__Record extracts__:
****

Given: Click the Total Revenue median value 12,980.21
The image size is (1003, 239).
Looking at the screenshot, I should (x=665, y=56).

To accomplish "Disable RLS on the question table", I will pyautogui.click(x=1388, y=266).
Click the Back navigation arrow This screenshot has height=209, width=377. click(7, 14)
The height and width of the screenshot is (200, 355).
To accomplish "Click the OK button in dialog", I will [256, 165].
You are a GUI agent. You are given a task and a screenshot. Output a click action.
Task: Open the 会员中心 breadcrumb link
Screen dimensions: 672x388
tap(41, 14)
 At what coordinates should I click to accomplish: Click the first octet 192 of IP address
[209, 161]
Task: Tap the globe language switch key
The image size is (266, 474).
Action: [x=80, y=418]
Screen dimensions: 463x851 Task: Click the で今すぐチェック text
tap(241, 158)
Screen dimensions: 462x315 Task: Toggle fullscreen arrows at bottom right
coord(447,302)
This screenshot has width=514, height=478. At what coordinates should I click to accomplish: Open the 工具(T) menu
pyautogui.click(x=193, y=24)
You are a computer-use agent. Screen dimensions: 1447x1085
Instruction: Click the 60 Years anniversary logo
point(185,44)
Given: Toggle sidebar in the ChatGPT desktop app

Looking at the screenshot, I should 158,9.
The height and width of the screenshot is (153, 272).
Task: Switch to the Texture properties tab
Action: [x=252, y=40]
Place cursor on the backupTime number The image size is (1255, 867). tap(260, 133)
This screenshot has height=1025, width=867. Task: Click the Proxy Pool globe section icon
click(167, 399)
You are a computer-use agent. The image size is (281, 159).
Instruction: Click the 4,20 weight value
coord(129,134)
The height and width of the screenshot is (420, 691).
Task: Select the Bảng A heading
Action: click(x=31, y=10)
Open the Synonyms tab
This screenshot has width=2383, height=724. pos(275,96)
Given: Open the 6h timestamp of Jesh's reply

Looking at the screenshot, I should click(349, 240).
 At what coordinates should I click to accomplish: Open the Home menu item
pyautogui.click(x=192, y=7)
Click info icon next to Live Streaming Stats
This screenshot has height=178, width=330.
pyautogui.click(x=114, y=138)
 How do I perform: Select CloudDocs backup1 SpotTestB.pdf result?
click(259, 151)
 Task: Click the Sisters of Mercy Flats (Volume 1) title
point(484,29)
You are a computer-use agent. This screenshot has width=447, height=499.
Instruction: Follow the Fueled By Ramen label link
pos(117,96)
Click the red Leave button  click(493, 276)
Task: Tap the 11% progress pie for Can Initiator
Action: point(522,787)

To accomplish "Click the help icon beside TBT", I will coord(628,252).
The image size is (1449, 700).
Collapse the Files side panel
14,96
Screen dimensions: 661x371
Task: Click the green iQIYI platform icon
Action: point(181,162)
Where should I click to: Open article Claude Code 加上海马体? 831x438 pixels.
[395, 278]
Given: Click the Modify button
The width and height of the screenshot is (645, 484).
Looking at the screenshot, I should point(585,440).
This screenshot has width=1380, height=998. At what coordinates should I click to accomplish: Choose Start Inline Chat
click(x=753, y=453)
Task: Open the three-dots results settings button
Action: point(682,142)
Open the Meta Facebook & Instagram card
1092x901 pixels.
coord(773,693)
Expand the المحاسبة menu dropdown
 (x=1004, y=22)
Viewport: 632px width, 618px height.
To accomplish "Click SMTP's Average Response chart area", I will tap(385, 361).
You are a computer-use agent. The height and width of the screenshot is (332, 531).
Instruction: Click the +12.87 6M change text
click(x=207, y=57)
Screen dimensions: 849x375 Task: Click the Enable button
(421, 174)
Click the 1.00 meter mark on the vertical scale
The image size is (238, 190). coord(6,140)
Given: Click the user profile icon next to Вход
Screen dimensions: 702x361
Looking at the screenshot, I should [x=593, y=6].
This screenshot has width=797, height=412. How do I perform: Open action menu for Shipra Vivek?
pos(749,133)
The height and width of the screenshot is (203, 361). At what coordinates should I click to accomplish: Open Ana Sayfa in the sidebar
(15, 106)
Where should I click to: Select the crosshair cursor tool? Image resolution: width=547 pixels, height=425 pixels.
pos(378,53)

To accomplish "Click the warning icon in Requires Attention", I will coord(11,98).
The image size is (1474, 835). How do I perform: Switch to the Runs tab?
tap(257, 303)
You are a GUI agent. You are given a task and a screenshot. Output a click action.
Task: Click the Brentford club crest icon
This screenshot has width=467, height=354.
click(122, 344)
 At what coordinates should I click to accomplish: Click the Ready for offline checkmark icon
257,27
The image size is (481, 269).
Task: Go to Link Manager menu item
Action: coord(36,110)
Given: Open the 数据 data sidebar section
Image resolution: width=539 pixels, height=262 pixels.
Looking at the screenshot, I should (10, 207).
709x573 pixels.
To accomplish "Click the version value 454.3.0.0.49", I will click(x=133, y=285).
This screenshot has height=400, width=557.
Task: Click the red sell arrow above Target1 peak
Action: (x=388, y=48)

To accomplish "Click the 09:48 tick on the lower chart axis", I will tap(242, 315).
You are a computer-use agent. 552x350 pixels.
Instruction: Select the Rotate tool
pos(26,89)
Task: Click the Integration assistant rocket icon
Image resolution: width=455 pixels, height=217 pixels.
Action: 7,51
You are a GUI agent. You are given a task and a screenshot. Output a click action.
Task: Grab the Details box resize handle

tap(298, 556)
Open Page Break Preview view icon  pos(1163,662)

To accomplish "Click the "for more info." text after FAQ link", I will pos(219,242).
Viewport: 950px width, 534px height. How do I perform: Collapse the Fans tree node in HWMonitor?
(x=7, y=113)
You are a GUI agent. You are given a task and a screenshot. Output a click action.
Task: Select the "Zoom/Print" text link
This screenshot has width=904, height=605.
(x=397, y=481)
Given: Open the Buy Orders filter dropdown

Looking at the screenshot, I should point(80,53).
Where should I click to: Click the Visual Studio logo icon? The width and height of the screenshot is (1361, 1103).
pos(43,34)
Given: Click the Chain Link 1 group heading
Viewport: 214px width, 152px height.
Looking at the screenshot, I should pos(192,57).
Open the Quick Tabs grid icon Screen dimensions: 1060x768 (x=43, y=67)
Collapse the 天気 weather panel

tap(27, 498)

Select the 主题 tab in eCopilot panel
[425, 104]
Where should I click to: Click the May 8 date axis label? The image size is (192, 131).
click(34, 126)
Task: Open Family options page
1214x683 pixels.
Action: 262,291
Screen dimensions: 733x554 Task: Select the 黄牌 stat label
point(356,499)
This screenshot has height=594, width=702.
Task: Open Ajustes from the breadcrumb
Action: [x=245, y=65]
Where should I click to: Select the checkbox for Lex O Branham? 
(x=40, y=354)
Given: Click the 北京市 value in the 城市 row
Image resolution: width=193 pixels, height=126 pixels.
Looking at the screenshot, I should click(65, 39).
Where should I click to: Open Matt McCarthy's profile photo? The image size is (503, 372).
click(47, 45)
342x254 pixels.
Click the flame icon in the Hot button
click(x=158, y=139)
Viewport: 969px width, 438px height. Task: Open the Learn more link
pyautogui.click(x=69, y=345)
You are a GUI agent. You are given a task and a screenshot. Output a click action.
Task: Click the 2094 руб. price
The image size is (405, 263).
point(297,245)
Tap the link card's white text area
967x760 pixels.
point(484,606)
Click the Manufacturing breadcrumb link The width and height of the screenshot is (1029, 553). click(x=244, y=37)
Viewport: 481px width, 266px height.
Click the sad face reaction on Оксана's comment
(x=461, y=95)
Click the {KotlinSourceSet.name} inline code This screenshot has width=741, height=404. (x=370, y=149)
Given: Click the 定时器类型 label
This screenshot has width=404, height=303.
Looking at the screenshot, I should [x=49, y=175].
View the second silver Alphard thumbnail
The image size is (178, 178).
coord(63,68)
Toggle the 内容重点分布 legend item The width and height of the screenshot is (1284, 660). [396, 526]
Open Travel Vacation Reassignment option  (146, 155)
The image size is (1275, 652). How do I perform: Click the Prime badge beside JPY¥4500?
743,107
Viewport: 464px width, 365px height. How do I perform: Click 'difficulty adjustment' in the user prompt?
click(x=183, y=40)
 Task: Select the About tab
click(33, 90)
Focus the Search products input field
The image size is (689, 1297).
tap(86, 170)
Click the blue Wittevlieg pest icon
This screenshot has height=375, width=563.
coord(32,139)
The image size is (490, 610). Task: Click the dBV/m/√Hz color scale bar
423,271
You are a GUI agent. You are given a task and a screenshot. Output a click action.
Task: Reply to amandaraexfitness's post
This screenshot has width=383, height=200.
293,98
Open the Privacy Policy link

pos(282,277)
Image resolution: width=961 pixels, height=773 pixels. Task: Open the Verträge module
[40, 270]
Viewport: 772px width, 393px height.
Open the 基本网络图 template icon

****

__Request__: Format the lines of the data from the line containing "Task: Select the About tab" through the end of the data, inclusive, as a Markdown table with a No. column numbering the rows and a Line column holding each line, omitting blank lines.

__Exercise answer__:
| No. | Line |
|---|---|
| 1 |  Task: Select the About tab |
| 2 | click(33, 90) |
| 3 | Focus the Search products input field |
| 4 | The image size is (689, 1297). |
| 5 | tap(86, 170) |
| 6 | Click the blue Wittevlieg pest icon |
| 7 | This screenshot has height=375, width=563. |
| 8 | coord(32,139) |
| 9 | The image size is (490, 610). Task: Click the dBV/m/√Hz color scale bar |
| 10 | 423,271 |
| 11 | You are a GUI agent. You are given a task and a screenshot. Output a click action. |
| 12 | Task: Reply to amandaraexfitness's post |
| 13 | This screenshot has width=383, height=200. |
| 14 | 293,98 |
| 15 | Open the Privacy Policy link |
| 16 | pos(282,277) |
| 17 | Image resolution: width=961 pixels, height=773 pixels. Task: Open the Verträge module |
| 18 | [40, 270] |
| 19 | Viewport: 772px width, 393px height. |
| 20 | Open the 基本网络图 template icon |